FIG. 1 is a configuration diagram showing one embodiment of the present invention.

FIG. 2 is a configuration diagram illustrating an example of a variable speed fluid coupling.

FIG. 3 is a configuration diagram illustrating an example of a power transmission mechanism.

FIG. 4 is a configuration diagram showing a modification of the present invention.

FIG. 5 is a configuration diagram showing a comparative example.

FIG. 6 is a configuration diagram showing a conventional example.

FIG. 7 is a configuration diagram showing another conventional example.

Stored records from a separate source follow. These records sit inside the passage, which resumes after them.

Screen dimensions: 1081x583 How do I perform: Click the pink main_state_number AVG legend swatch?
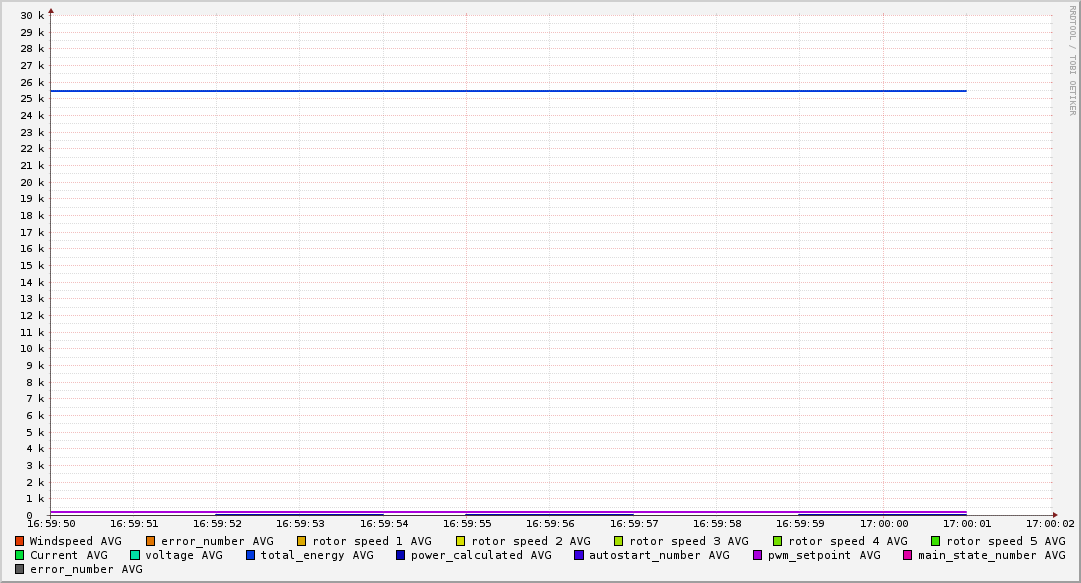pos(908,555)
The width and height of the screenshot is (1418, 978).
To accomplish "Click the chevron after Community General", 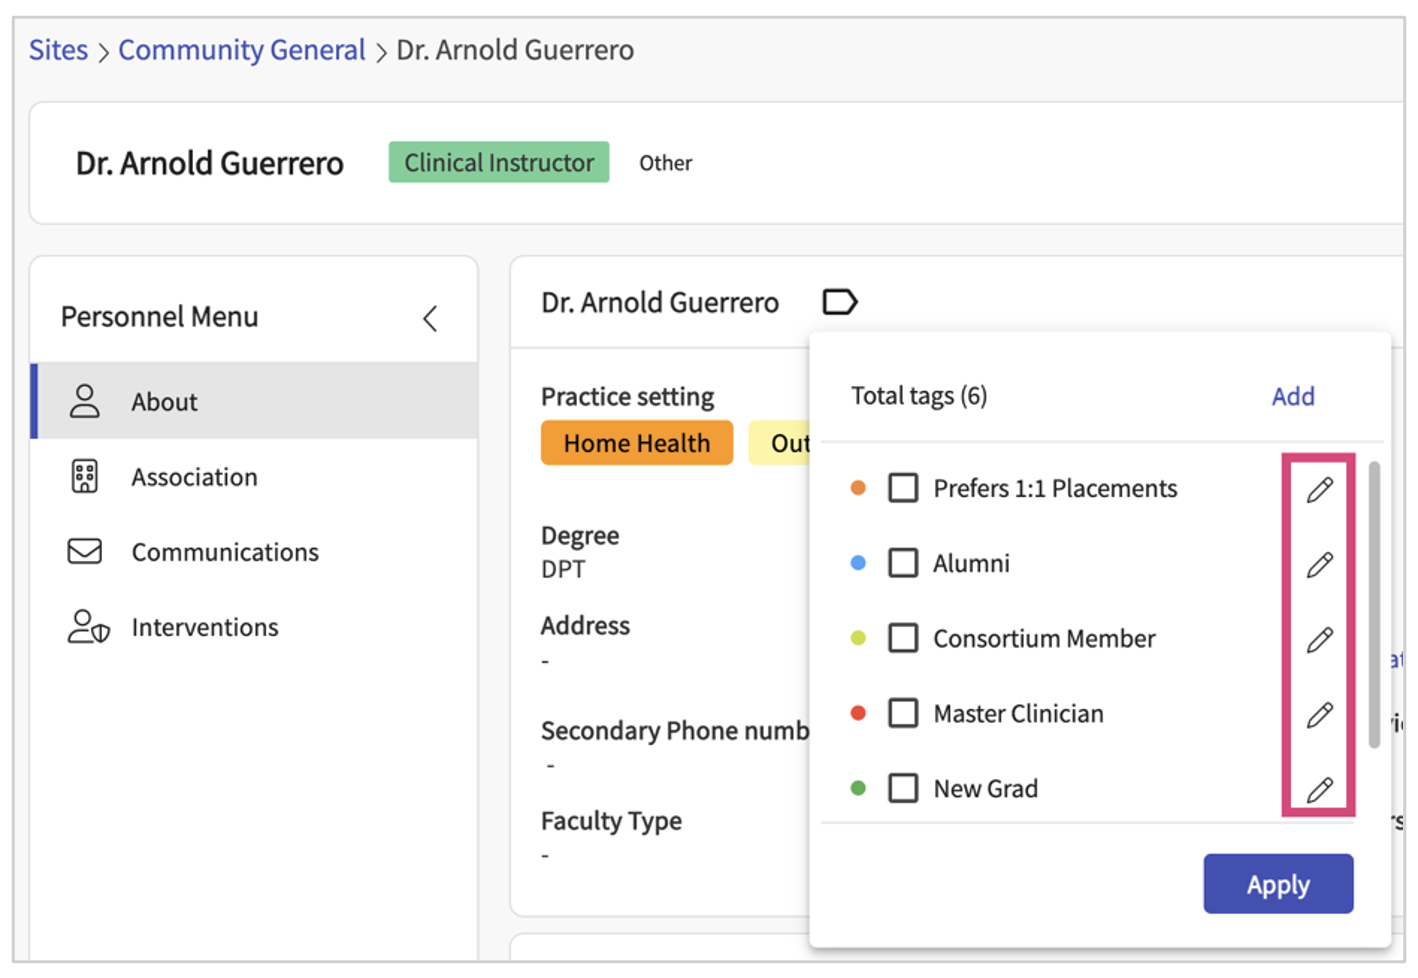I will [x=381, y=52].
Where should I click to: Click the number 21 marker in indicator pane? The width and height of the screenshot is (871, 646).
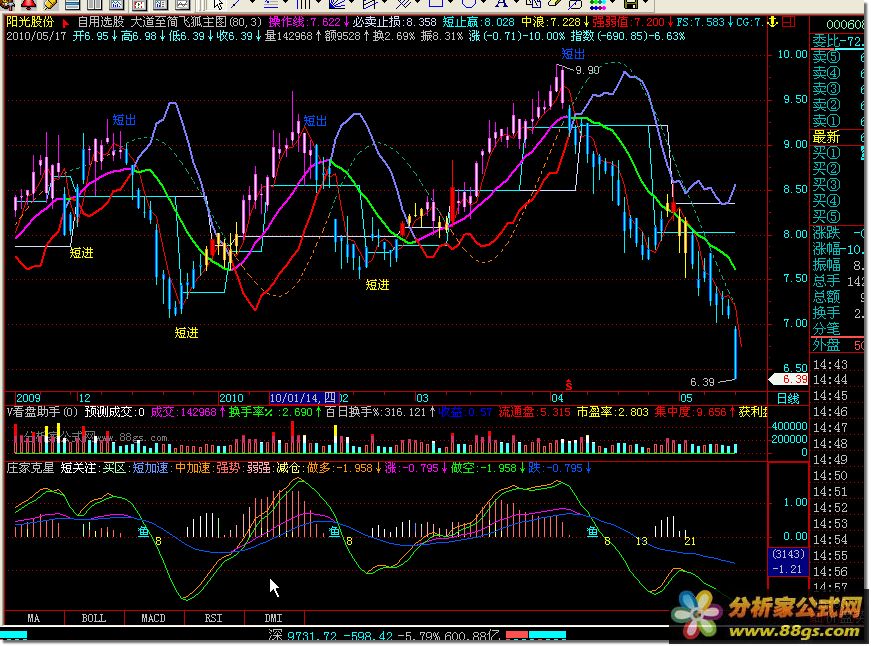(x=690, y=541)
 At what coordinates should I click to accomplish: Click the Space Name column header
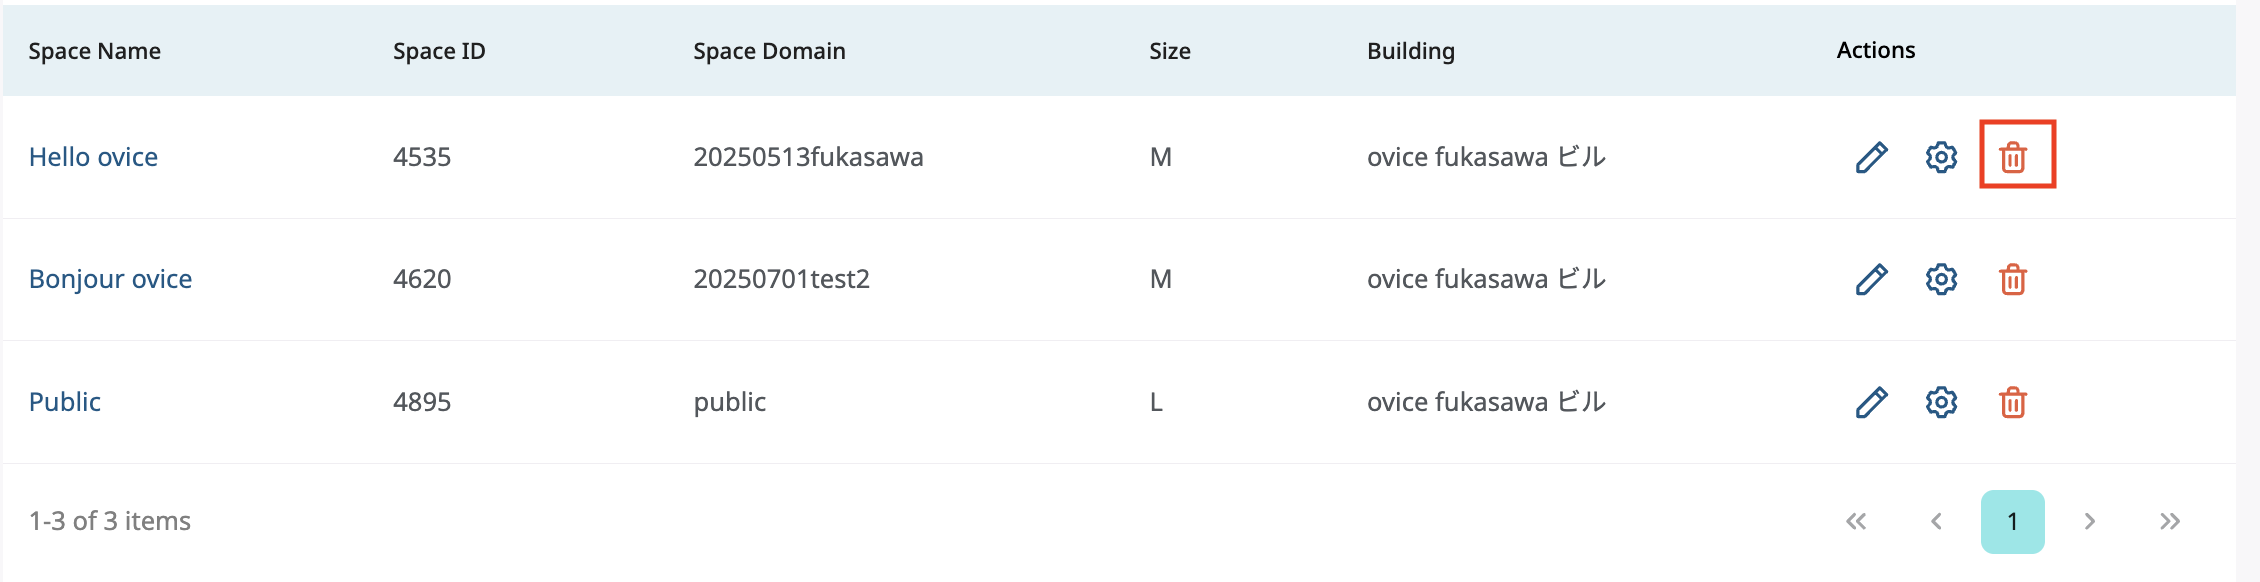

[Description of Signs] 2 Drain pump 2A Main shaft of drain pump 6 Primer 6A Output rotary shaft of prime mover 7A First variable speed fluid coupling 7B Second variable speed fluid coupling 9 Power transmission mechanism 10 Control motor 10A Output rotary shaft of control motor 71 Speed change rod

──────────────────────────────────────────────────続 き Continuation of the front page (56) References JP-A-7-77191 (JP, A) JP-A-53-4156 (JP, A) JP-A-55-135263 (JP, A) JP-A-62 101922 (JP, A) Japanese Utility Model Showa 56-27428 (JP, U) Japanese Utility Model Showa 62-105394 (JP, U) (58) Fields investigated (Int. Cl. ⁷ , DB name) F04D 13/02 F04D 15 / 00 F04D 29/04 F16D 31/00

Claims (1)

(57) [Claims] 1. A method for controlling the number of rotations of a drain pump, comprising a plurality of variable speed fluid couplings arranged in series in a power transmission system from an output rotary shaft of a prime mover to a main shaft of the drain pump. The speed change operation rod of the fluid coupling is connected to the output rotation shaft of one control motor via a power transmission mechanism, so that a plurality of speed change operation rods are simultaneously moved forward and backward by the same amount. Drainage pump rotation speed control method.